Cerpen: Funni dan Pondok Tahfiznya

Posting Komentar
    Namanya Lutfunnisa. Kami memanggilnya Funni, anak pertamaku, yang lahir prematur di usia janin yang masih tiga puluh dua minggu. Gadis manis berkulit sawo matang, berhidung mancung, berambut ikal panjang, dan berkacamata minus empat. Tinggi badan di atas rata-rata teman sekelasnya dengan berat badan yang cukup ideal. Funni mempunyai sikap selain pendiam dan mandiri, juga dewasa. Dia suka membaca buku cerita, novel maupun buku pelajaran. Menyukai mi ayam, bakso, dan siomay. Dia selalu mengikuti mode. Seleranya tinggi, kadang dia tidak memedulikan harga ketika membeli baju, tas, ataupun sepatu sekolahnya. Sepertinya dia merasa lebih percaya diri ketika memakai barang-barang branded itu.

    “Funni besok SMP-nya pengin mondok ya Bu,” katanya kepadaku ketika dia masih kelas tiga di bangku sekolah dasar.

    “Pondok mana?” tanyaku kaget. Dulu ketika aku seumur dia, tak pernah tebersit pun untuk masuk pesantren. Bahkan untuk Funni, yang bersekolah di SD Negeri favorit di kota kami. Yang teman-temannya super gaul, di mana kebanyakan dari mereka bercita-cita ingin masuk SMP Negeri favorit juga.

    “Pondok mana aja. Terserah Ibu, tapi jangan yang ada hafalan Al-Qur'annya.”

    “Memangnya kenapa kalo ada hafalannya?” tanyaku lagi, penasaran.

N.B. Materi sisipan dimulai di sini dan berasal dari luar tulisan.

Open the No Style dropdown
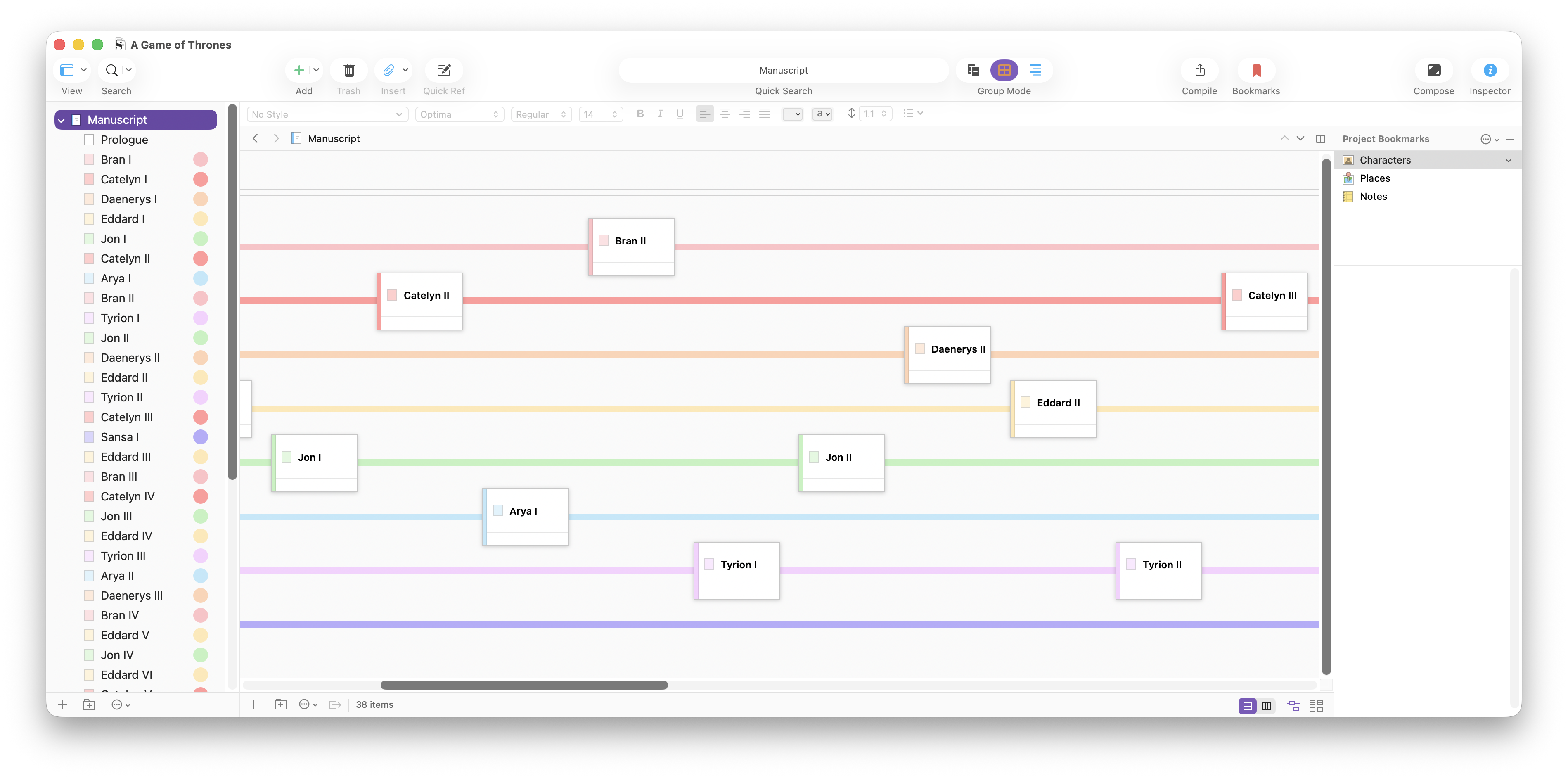1568x778 pixels. tap(327, 114)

    “Susah, Bu, apalagi kalo ditarget. Setahun harus hafal lima juz ... tiga tahun harus hafal lima belas juz ... kayaknya berat, deh, Bu.”

    “Kok, Mbak Fun tiba-tiba pengin mondok kenapa? Nanti kangen sama Ibu, lho ...,” candaku sambil membelai rambut panjangnya.

    “Biar tiap hari enggak ketemu Arya. Males, Bu, tiap hari lihat Arya.”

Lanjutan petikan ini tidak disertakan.